改正区分所有法で可能になった「ネット集会」

asahi.com : MYTOWN : 東京の「企画特集」の「最新 マンション考現学」の2003/06/06付記事「ネット集会 鎌野邦樹氏」で、千葉大学法経学部教授の鎌野邦樹氏が2003/06/01に制定された改正区分所有法で可能になった「ネット集会」について触れられています。従来は集会による決議か区分所有者全員の賛成による書面決議しか認められていませんでしたが、区分所有法の改正により、電磁的方法による決議が可能になりました。この「ネット集会」は、リゾートマンションやワンルームマンションのように区分所有者による集会が開きにくいケースでは今後有効な手段となるでしょう。

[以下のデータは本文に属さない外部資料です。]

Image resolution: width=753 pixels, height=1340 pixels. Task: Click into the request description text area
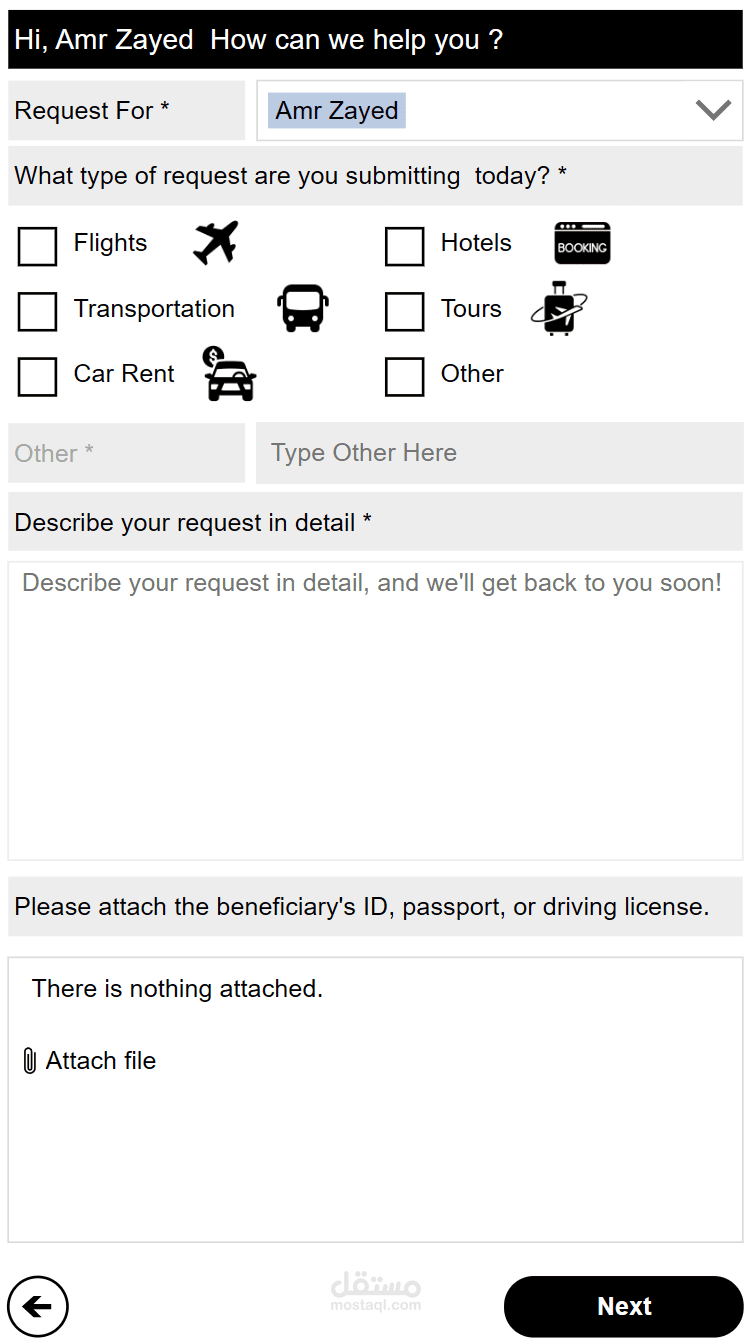pyautogui.click(x=375, y=710)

ただし電磁的方法による決議を行うためには、そのことについて事前に区分所有者全員の承諾を得ておかなければなりません。この承諾を得る方法は2003/06/01に施行された建物の区分所有等に関する法律施行規則の第5条で定めらており、その用いる電磁的方法の種類及び内容を示し、書面又は電磁的方法による承諾を得ておく必要があります。また、決議事項によっては電磁的方法が適切でない場合もあるため、たとえ事前に全員の承諾を得ていても、電磁的方法による決議を拒む旨の申出が一人からでもあったときは、できなくなります。なお、上の法律施行規則では、議事録等の電磁的方法による保管に関しては、2003/04/15の「今日の話題」で紹介したように、署名押印に代わる措置として、「電子署名及び認証業務に関する法律」の規定が適用されていますので、本人認証のために、法に基く認証事業者から電子証明書を取得する必要があるなど、実現するにはコスト面や運用面で乗り越えなければいけない課題があります。しかし、電磁的方法による決議に関しては特に本人認証は要求されていないため、区分所有者全員の合意があれば、すぐにでも「ネット集会」が可能になります。ただし、これは半面「本人のなりすまし」による議決権行使が比較的容易に行えてしまうという危険性もあることを意味します。電子認証ほどの厳格な仕組みは必要ないとしても、本人しか知らないパスワードを事前に連絡して、それを併記の上で議決権を行使してもらったり、決議事項を連絡する際の送信メールに1通ずつランダムの番号を割り振り、その送信メールを添付した形で返信してもらう形にするなどの工夫が必要になるかもしれません。